• **PROBLEM TO WORK ON**: Copy everything in the text below from "BOTTOM: Odile Bonnivard, a" down to "times get weird.", word for word.

• **TEXT PROVIDED**:

TOP: An informal soup kitchen
near Gare de l'Est station in Paris.
The organizers, politically right-wing,
have been criticized because the soup
is made with pork, which they use partly
to keep away new Muslim immigrants.
(Jacques Brinon / Associated Press)

BOTTOM: Odile Bonnivard, a leader
of the community supplying the soup.
(Associated Press Television Network)

TO: bobmerk@earthlink.net
FROM: maggiexxxxxxxe@kurosawa.zbd.vl.gov
SUBECT: more ZB bad news

Dear Bob,

Bad news about the Zeta Beam. It needs a new 83J40922B tube, and the soonest we can get one from the supplier on Hoon and have it installed is around Easter Sunday (16 April). I'm really sorry you're stuck on Earth until then. We all miss you in Ciudad Vleep, especially during Carnival.

Meanwhile buddy, my advice is to try to distract yourself with the nicer things Earth has to offer -- delicious food, good wine, good fellowship. I know you're having rough times down there, but these things always do it for me when times get weird.

• **SUPPLIED INFORMATION**:
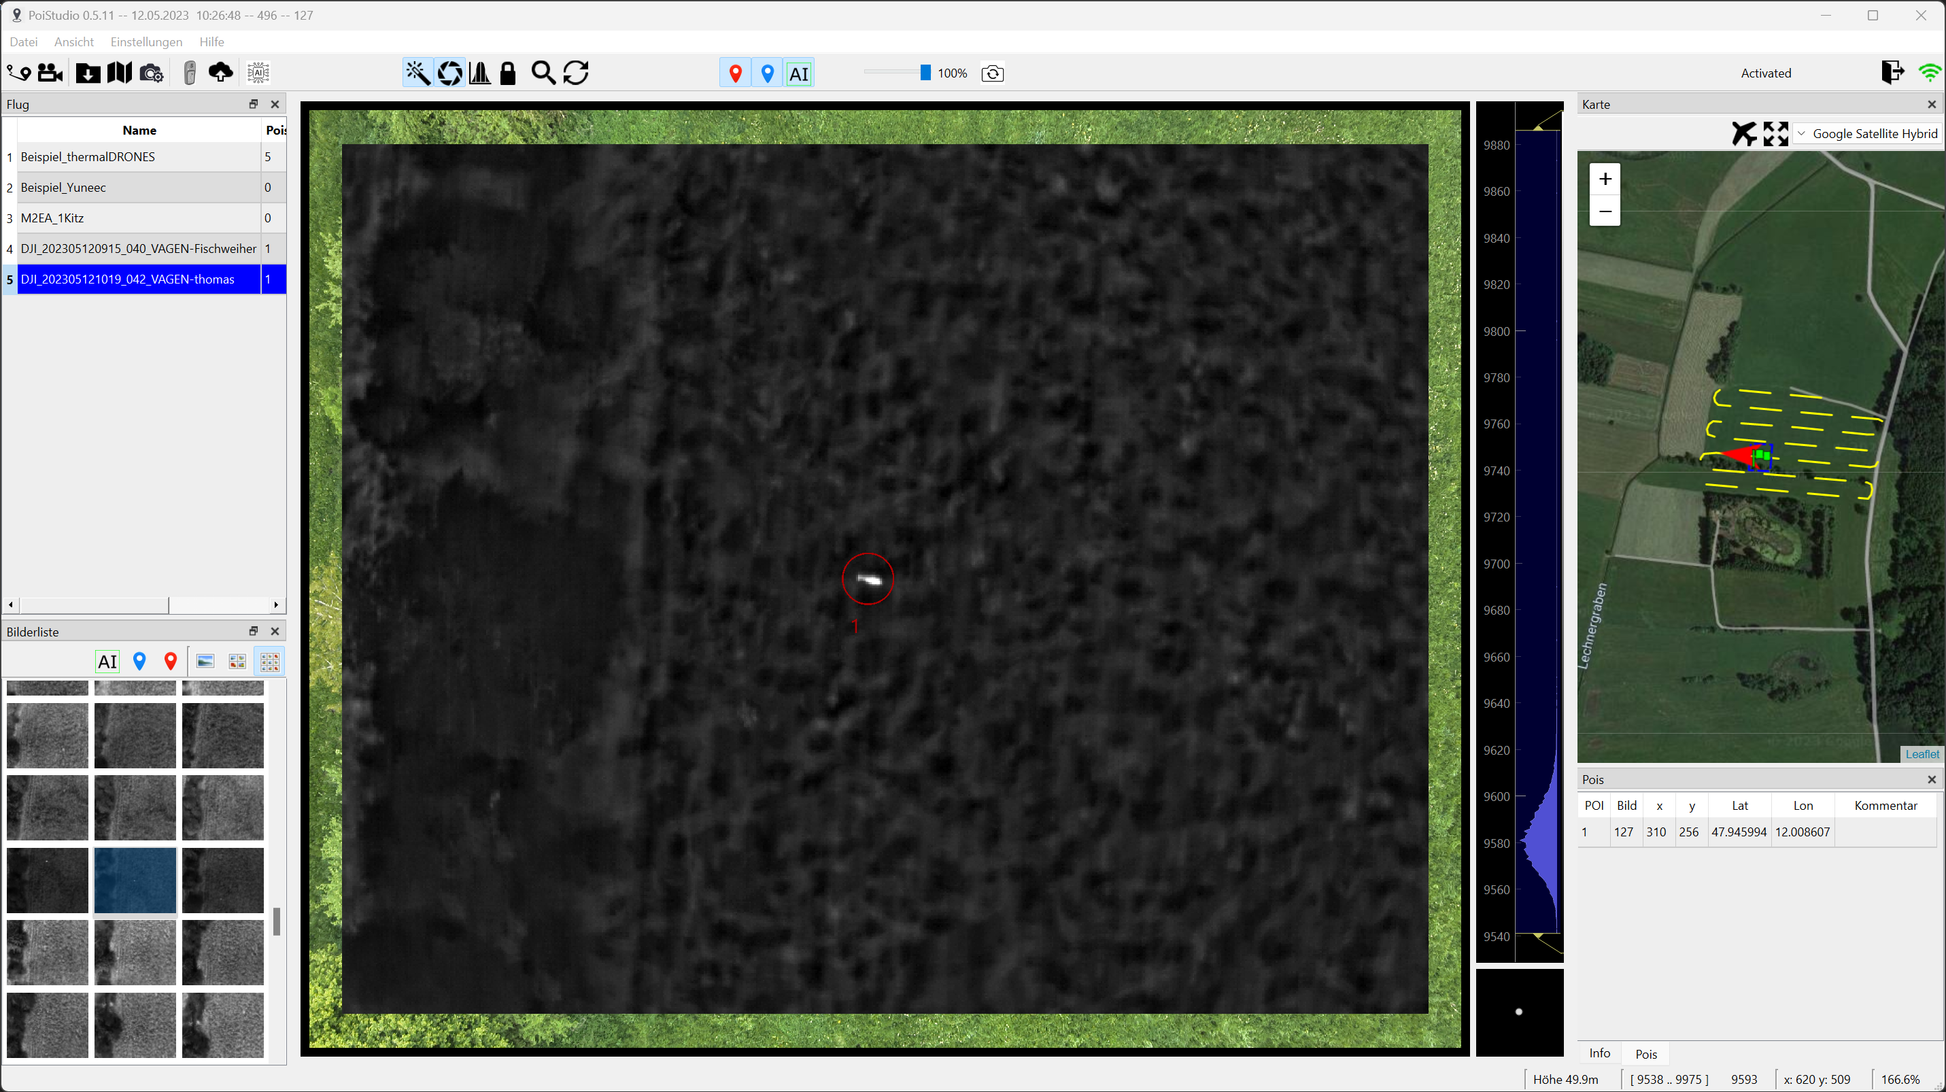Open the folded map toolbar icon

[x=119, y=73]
==
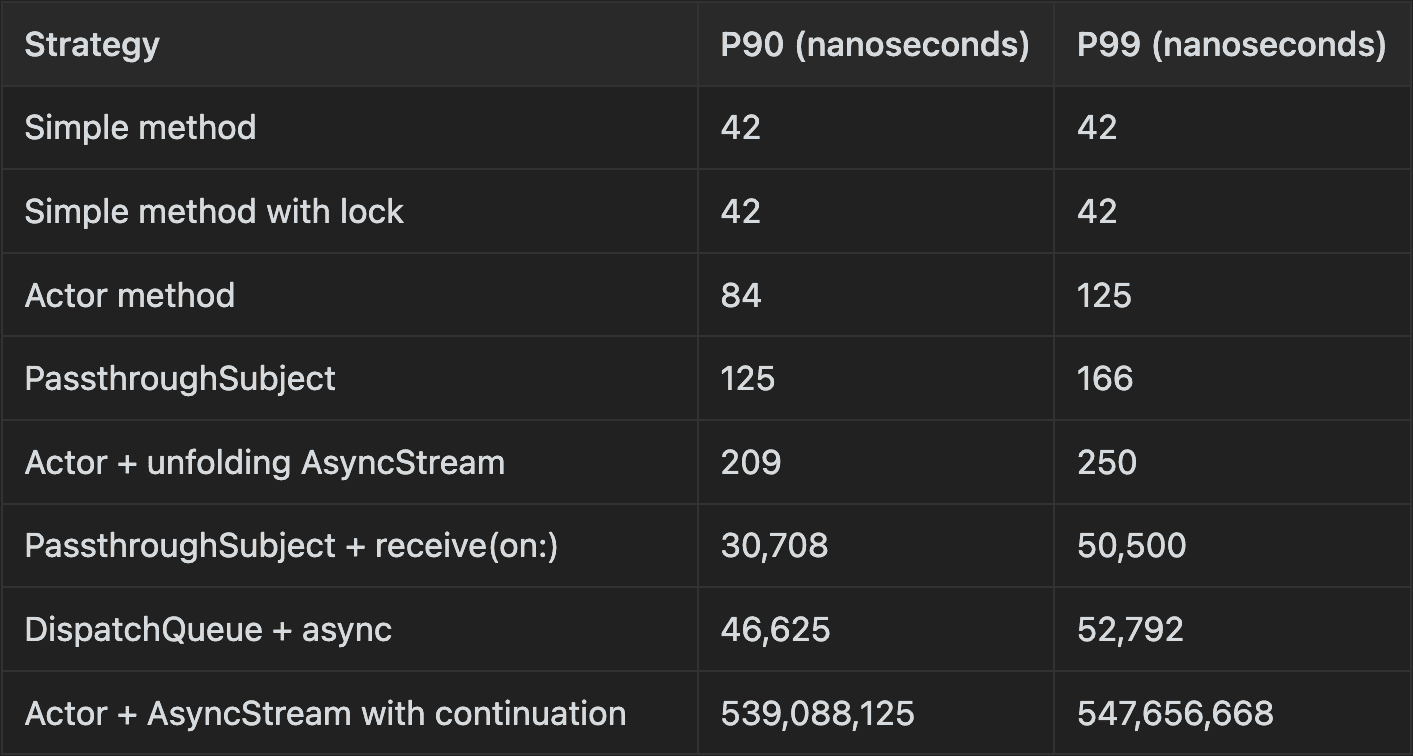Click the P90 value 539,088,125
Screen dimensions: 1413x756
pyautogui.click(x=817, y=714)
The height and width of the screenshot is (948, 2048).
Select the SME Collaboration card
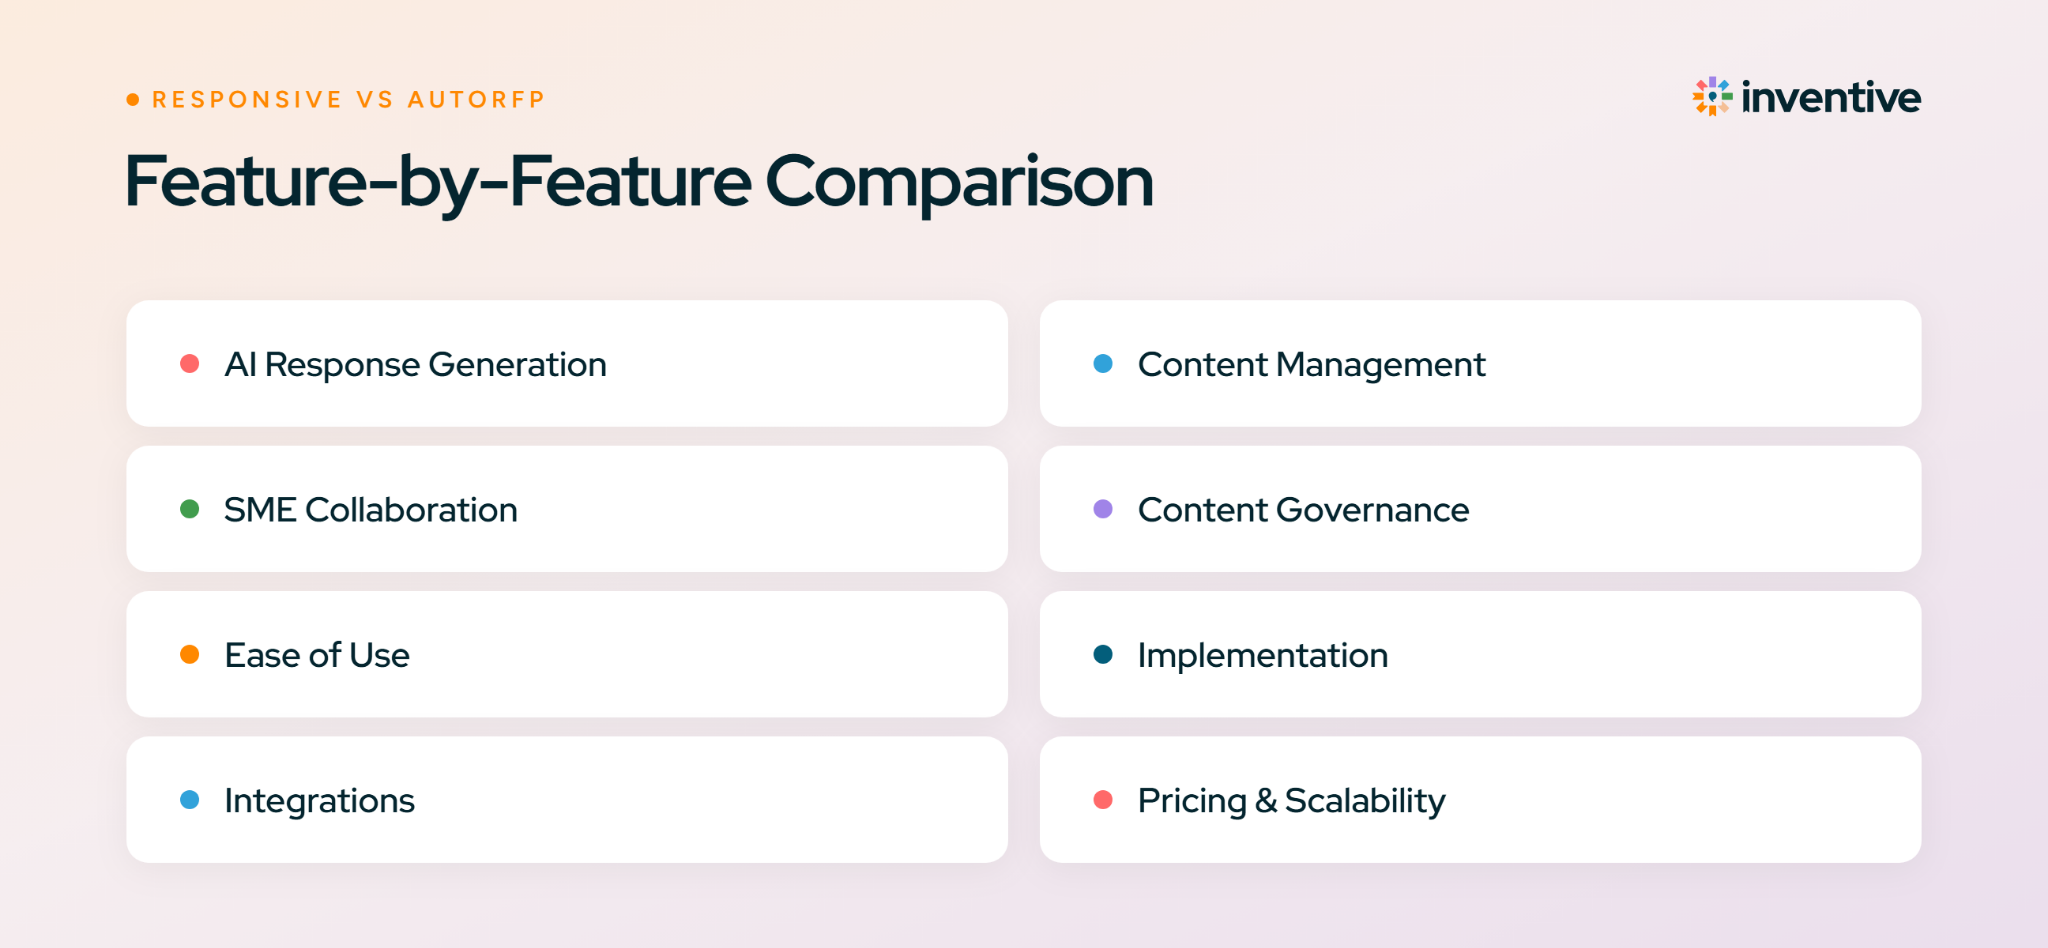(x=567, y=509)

• **RESPONSE**:
BOTTOM: Odile Bonnivard, a leader
of the community supplying the soup.
(Associated Press Television Network)

TO: bobmerk@earthlink.net
FROM: maggiexxxxxxxe@kurosawa.zbd.vl.gov
SUBECT: more ZB bad news

Dear Bob,

Bad news about the Zeta Beam. It needs a new 83J40922B tube, and the soonest we can get one from the supplier on Hoon and have it installed is around Easter Sunday (16 April). I'm really sorry you're stuck on Earth until then. We all miss you in Ciudad Vleep, especially during Carnival.

Meanwhile buddy, my advice is to try to distract yourself with the nicer things Earth has to offer -- delicious food, good wine, good fellowship. I know you're having rough times down there, but these things always do it for me when times get weird.